Please pick out every line below that contains the word "with", and copy each one in full.

⟨

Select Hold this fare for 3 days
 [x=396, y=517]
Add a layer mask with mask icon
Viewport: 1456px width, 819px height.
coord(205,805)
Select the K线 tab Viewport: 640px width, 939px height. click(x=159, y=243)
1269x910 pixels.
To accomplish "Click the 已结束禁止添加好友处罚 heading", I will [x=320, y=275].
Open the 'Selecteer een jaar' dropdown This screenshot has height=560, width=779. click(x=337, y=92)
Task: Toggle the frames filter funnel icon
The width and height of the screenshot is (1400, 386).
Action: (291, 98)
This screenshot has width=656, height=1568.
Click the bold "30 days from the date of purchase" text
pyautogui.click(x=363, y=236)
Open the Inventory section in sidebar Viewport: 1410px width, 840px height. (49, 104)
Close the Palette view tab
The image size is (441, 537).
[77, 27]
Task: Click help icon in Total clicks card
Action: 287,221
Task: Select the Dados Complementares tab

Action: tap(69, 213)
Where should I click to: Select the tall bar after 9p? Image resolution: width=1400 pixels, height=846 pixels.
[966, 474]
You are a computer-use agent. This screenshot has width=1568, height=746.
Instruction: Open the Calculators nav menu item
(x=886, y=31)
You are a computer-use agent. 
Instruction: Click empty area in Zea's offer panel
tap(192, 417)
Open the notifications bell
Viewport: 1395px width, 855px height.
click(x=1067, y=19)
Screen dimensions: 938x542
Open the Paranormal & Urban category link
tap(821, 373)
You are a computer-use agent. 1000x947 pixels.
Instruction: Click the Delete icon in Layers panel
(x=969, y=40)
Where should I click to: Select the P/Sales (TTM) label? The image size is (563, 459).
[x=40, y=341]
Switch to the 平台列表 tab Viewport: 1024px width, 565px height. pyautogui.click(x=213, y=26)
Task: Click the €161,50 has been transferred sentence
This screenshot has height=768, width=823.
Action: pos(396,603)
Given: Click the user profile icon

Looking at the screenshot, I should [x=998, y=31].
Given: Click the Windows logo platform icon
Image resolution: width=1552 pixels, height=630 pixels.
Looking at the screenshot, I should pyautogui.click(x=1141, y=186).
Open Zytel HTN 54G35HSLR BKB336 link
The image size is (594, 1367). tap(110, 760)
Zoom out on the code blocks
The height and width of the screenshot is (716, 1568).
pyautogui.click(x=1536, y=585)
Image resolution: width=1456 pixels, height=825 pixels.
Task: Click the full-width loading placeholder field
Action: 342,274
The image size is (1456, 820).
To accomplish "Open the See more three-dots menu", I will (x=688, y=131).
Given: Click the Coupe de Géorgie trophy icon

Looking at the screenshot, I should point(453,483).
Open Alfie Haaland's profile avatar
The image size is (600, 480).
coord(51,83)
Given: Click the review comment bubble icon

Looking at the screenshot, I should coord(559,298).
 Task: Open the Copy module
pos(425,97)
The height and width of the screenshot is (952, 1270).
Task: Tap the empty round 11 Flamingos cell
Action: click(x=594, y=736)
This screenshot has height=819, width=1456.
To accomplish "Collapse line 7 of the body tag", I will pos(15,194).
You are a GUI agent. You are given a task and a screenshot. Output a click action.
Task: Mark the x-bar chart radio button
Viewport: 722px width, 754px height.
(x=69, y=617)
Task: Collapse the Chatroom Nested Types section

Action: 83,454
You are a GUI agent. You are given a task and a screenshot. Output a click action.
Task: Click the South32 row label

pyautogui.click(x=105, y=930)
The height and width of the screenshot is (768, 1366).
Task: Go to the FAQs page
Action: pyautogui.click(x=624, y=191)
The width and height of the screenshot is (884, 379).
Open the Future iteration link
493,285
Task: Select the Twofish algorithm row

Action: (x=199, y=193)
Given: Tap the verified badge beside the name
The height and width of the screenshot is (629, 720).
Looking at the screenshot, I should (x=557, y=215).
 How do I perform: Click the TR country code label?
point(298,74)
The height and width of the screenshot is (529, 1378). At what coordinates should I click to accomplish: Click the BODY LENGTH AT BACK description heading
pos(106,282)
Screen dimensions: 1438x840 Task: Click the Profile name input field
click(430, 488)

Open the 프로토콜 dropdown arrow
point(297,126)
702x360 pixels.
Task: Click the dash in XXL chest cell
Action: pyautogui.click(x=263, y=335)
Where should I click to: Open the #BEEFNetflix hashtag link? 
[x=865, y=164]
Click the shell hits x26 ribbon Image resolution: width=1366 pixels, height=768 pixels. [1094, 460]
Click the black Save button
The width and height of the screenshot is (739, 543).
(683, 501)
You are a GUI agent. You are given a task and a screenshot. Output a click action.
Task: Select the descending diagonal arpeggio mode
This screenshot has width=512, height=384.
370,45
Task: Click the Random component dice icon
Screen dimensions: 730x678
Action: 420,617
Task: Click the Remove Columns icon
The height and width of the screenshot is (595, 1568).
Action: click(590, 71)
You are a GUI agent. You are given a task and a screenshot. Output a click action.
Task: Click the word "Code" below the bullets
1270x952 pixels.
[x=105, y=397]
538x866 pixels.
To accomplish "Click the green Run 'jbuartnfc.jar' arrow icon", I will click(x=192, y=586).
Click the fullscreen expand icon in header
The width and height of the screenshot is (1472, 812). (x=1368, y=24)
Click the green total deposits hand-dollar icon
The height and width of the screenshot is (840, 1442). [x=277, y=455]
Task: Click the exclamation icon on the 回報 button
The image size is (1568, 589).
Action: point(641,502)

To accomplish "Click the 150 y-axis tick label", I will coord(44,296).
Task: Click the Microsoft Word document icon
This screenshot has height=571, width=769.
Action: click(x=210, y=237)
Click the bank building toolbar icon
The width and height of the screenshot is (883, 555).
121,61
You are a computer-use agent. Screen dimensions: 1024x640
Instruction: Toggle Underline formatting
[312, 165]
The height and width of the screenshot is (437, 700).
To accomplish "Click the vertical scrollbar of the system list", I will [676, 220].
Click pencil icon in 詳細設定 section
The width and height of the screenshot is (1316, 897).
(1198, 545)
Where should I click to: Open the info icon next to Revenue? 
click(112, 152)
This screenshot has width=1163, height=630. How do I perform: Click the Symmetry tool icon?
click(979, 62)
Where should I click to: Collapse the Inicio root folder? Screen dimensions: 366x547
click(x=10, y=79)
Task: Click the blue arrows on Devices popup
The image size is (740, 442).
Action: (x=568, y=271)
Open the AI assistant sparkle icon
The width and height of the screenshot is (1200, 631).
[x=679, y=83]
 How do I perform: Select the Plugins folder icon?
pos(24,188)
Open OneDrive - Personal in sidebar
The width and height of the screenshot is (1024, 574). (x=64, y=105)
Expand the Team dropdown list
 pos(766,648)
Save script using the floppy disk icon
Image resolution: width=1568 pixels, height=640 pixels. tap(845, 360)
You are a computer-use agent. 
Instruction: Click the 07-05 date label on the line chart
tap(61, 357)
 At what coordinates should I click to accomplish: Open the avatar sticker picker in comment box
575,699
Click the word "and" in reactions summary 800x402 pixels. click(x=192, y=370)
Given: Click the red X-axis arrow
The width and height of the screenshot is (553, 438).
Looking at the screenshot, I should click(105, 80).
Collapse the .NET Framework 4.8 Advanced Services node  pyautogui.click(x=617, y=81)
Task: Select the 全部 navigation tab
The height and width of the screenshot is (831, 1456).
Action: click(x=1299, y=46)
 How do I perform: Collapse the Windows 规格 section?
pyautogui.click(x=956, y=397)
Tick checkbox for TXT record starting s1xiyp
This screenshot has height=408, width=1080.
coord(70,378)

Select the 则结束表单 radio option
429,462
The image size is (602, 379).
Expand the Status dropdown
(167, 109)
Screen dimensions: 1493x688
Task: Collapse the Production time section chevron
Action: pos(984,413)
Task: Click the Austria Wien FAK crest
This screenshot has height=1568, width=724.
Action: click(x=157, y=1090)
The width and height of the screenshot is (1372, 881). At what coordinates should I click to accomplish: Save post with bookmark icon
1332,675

⟩

# FULL ANSWER
Add a layer mask with mask icon
The width and height of the screenshot is (1372, 881). At what coordinates should I click to accomplish: Save post with bookmark icon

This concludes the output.